(Stored data)
<<<<
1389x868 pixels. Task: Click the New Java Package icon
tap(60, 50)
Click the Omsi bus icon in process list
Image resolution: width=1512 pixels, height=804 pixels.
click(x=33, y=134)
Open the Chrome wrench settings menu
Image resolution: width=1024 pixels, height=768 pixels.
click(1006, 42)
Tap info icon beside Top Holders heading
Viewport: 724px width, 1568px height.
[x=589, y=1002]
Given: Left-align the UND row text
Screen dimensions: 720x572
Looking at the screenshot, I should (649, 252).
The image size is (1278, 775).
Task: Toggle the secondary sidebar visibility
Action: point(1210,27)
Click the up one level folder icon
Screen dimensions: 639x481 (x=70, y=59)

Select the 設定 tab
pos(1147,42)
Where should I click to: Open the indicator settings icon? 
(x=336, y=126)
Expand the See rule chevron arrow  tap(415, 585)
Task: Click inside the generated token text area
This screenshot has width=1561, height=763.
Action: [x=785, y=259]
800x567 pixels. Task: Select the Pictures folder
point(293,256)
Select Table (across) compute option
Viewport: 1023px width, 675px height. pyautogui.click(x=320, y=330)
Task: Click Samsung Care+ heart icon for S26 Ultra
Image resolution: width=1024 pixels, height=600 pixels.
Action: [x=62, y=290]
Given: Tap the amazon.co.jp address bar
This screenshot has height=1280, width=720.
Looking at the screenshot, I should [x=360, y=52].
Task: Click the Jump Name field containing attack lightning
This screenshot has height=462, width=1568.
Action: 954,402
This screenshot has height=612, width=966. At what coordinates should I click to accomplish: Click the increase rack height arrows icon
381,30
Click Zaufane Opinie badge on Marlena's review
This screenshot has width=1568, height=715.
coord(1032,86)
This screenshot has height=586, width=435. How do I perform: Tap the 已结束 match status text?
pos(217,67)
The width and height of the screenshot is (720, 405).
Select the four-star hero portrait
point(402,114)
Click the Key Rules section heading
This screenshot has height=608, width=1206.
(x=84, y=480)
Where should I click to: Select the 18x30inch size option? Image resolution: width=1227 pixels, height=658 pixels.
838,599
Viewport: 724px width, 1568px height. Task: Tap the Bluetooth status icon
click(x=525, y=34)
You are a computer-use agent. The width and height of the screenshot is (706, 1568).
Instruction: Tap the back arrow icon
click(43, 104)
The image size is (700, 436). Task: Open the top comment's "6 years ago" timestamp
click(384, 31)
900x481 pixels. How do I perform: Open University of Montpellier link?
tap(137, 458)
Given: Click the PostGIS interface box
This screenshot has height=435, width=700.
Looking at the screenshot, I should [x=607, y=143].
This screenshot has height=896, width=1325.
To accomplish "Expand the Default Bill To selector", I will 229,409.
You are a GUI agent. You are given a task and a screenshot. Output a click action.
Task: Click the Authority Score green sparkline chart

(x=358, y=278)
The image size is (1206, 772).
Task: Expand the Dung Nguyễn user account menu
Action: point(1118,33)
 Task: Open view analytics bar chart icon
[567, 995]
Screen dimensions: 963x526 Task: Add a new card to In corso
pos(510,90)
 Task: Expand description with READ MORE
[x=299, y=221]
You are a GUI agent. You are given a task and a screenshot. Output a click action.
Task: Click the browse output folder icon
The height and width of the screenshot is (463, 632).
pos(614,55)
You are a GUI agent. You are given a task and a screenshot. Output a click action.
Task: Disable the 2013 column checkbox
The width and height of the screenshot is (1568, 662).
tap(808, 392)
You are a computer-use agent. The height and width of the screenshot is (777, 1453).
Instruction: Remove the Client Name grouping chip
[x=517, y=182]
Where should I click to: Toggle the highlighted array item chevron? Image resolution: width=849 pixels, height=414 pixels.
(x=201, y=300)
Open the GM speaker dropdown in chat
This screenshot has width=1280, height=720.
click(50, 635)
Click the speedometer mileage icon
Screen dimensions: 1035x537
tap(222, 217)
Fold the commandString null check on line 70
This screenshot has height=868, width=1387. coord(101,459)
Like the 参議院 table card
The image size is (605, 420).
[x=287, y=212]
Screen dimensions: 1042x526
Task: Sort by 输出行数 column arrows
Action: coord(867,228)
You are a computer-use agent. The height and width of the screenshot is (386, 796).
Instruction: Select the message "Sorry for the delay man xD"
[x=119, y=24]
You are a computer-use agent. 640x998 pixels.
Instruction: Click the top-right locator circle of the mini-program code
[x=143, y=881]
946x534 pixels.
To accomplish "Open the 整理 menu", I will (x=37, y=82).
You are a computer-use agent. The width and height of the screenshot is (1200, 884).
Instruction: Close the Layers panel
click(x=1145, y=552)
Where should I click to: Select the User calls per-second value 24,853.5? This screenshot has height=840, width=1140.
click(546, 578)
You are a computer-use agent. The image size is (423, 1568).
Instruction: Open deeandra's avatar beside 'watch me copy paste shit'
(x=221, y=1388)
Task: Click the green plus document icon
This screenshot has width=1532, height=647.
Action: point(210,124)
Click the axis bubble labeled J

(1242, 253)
>>>>
Send back the lines of the records word for word, from the very first through the line containing "Given: Left-align the UND row text".

_TASK ANSWER_:
1389x868 pixels. Task: Click the New Java Package icon
tap(60, 50)
Click the Omsi bus icon in process list
Image resolution: width=1512 pixels, height=804 pixels.
click(x=33, y=134)
Open the Chrome wrench settings menu
Image resolution: width=1024 pixels, height=768 pixels.
click(1006, 42)
Tap info icon beside Top Holders heading
Viewport: 724px width, 1568px height.
[x=589, y=1002]
Given: Left-align the UND row text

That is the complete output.